In the entries that follow, the line with "Given: Click the search magnifier icon" opens the range and the line with "Expand Notes in ATP Export SPA card" closes it; repeat that range exactly, both lines included.

▽

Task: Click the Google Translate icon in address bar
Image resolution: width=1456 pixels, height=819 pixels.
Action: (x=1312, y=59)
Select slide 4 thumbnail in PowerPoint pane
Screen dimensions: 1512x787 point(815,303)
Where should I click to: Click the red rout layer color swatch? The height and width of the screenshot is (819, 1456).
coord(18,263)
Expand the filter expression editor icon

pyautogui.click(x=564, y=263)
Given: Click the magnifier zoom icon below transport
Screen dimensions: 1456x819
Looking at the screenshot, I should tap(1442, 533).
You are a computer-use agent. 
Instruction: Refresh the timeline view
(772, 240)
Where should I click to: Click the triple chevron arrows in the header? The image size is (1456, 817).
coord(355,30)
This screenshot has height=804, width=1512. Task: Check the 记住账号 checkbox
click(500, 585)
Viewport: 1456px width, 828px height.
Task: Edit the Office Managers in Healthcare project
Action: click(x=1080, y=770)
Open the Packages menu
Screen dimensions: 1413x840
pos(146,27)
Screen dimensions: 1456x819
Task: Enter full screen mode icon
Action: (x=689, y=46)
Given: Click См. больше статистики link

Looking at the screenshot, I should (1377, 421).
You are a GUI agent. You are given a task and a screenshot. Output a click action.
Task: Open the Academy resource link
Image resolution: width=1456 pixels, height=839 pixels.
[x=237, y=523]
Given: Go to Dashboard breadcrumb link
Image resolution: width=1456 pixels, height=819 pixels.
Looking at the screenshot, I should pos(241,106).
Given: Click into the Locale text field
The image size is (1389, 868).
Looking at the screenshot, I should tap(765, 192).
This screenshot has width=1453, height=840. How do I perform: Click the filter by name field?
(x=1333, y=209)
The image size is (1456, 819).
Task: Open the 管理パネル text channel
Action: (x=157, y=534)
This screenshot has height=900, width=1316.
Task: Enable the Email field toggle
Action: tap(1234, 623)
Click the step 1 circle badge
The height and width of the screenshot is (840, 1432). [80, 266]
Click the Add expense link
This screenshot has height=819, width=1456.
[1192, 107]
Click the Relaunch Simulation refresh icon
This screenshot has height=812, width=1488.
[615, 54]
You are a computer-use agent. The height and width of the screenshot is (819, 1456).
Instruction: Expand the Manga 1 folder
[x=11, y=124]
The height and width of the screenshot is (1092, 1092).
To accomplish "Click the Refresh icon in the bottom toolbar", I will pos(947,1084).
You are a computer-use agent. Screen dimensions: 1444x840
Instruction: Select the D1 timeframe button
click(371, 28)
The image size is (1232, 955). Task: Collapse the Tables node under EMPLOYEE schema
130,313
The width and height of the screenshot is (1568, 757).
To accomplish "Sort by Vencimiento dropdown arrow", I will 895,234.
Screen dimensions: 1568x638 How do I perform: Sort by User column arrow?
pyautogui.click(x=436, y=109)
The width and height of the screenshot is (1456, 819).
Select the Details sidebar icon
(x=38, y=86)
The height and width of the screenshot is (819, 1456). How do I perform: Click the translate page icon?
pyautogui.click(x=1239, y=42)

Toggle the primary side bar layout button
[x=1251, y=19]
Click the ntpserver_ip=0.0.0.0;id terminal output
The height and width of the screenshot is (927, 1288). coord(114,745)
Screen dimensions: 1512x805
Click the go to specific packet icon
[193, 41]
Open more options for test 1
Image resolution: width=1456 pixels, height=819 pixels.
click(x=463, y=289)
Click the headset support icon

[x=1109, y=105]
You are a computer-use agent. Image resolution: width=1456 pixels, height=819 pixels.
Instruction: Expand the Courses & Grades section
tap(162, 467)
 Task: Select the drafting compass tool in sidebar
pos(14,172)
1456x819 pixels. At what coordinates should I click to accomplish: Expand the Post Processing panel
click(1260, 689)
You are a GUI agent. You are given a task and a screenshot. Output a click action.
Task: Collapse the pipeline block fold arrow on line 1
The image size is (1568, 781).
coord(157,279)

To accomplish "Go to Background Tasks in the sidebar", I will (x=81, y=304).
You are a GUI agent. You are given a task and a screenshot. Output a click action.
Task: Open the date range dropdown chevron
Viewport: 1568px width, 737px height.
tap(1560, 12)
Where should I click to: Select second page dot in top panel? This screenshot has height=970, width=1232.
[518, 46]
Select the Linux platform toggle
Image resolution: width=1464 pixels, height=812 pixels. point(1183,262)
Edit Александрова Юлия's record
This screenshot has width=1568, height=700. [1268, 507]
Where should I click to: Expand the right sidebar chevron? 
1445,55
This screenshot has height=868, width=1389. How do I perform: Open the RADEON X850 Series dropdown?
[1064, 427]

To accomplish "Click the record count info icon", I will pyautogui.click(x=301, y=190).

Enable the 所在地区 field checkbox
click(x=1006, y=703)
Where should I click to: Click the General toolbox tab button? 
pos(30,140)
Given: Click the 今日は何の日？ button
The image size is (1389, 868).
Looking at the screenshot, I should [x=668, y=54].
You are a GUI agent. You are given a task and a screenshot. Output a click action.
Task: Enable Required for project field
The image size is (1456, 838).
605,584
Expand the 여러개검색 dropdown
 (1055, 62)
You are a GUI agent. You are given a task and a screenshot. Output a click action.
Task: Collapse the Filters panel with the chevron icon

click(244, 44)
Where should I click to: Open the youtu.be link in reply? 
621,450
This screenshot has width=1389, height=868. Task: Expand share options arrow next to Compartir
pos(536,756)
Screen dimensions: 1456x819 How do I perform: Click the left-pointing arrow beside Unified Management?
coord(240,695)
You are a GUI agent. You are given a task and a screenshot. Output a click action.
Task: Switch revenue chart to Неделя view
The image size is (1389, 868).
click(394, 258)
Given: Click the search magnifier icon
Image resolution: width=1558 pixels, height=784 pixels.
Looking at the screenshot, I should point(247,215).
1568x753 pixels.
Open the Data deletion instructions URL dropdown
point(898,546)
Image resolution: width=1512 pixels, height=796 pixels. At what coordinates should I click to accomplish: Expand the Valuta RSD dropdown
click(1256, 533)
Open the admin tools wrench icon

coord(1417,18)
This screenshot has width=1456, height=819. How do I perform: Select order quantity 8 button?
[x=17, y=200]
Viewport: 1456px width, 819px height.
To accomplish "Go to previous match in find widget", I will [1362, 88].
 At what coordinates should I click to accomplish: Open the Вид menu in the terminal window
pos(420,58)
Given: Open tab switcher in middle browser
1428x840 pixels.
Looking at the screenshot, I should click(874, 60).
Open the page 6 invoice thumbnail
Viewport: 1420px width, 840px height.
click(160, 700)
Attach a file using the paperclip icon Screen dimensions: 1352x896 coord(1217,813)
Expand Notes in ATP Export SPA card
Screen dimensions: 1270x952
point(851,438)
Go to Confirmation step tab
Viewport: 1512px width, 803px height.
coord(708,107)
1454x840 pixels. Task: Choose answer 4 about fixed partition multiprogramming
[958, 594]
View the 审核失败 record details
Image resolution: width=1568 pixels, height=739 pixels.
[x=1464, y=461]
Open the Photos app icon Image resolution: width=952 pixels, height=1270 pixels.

△

:: Task output ::
Given: Click the search magnifier icon
Image resolution: width=1558 pixels, height=784 pixels.
Looking at the screenshot, I should point(247,215).
1568x753 pixels.
Open the Data deletion instructions URL dropdown
point(898,546)
Image resolution: width=1512 pixels, height=796 pixels. At what coordinates should I click to accomplish: Expand the Valuta RSD dropdown
click(1256, 533)
Open the admin tools wrench icon

coord(1417,18)
This screenshot has width=1456, height=819. How do I perform: Select order quantity 8 button?
[x=17, y=200]
Viewport: 1456px width, 819px height.
To accomplish "Go to previous match in find widget", I will [1362, 88].
 At what coordinates should I click to accomplish: Open the Вид menu in the terminal window
pos(420,58)
Given: Open tab switcher in middle browser
1428x840 pixels.
Looking at the screenshot, I should click(874, 60).
Open the page 6 invoice thumbnail
Viewport: 1420px width, 840px height.
click(160, 700)
Attach a file using the paperclip icon Screen dimensions: 1352x896 coord(1217,813)
Expand Notes in ATP Export SPA card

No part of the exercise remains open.